3. Brief facts of the case are that search and seizure operation was conducted in MAPSKO Group on 29.12.2015. AO in assessment order has noted that during the search proceedings under section 132 of the Income-tax Act, 1961 (for short the Act) at the resident of Shri Rajnish Talwar, a number of documents belonging to the assessee was found and seized. Hence, proceedings under section 153C/143 (3) of the Act were initiated for the concerned assessment years. AO in the assessment order did not refer to any seized material. Only referring to the questionnaire and enquiry made during the assessment, he proceeded to made addition on account of alleged unexplained share application money and share premium of Rs.51,00,000/-Rs.96,90,000/- & Rs.91,80,000 for the AYs 2010-11, 2011-12 & 2012-13 respectively.
4. Upon assessees appeal, ld. CIT (A) confirmed the addition.

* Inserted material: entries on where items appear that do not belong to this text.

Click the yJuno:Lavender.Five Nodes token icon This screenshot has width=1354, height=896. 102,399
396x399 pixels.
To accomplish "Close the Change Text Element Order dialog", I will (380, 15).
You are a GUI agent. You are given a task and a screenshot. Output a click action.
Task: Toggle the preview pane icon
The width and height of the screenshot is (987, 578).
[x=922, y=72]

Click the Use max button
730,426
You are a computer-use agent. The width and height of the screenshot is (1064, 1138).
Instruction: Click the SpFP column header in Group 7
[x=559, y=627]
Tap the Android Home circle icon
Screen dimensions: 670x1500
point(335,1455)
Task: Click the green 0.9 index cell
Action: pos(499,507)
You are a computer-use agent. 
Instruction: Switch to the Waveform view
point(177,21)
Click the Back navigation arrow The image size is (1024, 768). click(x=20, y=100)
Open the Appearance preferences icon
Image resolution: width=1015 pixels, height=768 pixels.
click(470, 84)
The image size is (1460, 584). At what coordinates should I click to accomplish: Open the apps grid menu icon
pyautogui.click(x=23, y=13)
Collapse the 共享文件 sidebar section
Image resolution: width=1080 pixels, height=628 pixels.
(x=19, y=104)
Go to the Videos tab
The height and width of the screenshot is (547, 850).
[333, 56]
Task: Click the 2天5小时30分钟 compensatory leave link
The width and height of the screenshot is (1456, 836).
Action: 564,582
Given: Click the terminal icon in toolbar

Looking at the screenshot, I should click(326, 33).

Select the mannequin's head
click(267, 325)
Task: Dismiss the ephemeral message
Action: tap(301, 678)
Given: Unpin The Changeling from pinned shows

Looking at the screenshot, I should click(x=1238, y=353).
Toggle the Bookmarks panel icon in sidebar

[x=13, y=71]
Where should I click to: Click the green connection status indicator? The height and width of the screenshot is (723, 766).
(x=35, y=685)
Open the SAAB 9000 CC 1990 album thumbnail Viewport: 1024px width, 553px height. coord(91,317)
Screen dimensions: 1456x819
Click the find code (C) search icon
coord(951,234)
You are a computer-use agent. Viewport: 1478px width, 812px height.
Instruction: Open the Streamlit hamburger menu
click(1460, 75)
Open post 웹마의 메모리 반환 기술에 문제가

5. Against this order, assessee is in appeal before us. We have heard both the parties and perused the records.
6. Ld. Counsel for the assessee submitted that all the three years are unabated on the date of search, hence addition made de hors any seized material is not legally permissible. In this regard, he referred to Honble Apex Court decision in the case of CIT vs. Abhisar Buildwell Pvt. Ltd. 459 ITR 212 for the proposition that no addition can be made in unabated years in assessment u/s 153A/153C of the Act without any incriminating material. Ld. Counsel for the assessee submitted that the above case law is squarely applicable.
7. Per contra, ld. DR for the Revenue relied upon the orders of the authorities below but she could not dispute that these are unabated assessments and that no incriminating material referred by the AO in his order. She also could not distinguish Honble Apex Court decision in the case of Abhisar Buildwell Pvt. Ltd. (supra).
8. Upon hearing both the parties and following the aforesaid Honble Apex Court decision, we find that the issue is squarely covered in favour of the assessee and all the three years are unabated on the date of search. The addition was only made on the basis of questionnaire and enquiry made during the assessment proceedings. There is no reference to any seized material for making the addition in the assessment orders or ld. CIT (A)s orders. Accordingly, respectfully following the precedent as above, we set aside the orders of the authorities below and delete the additions.
9. In the result, all the appeals filed by the assessee are allowed.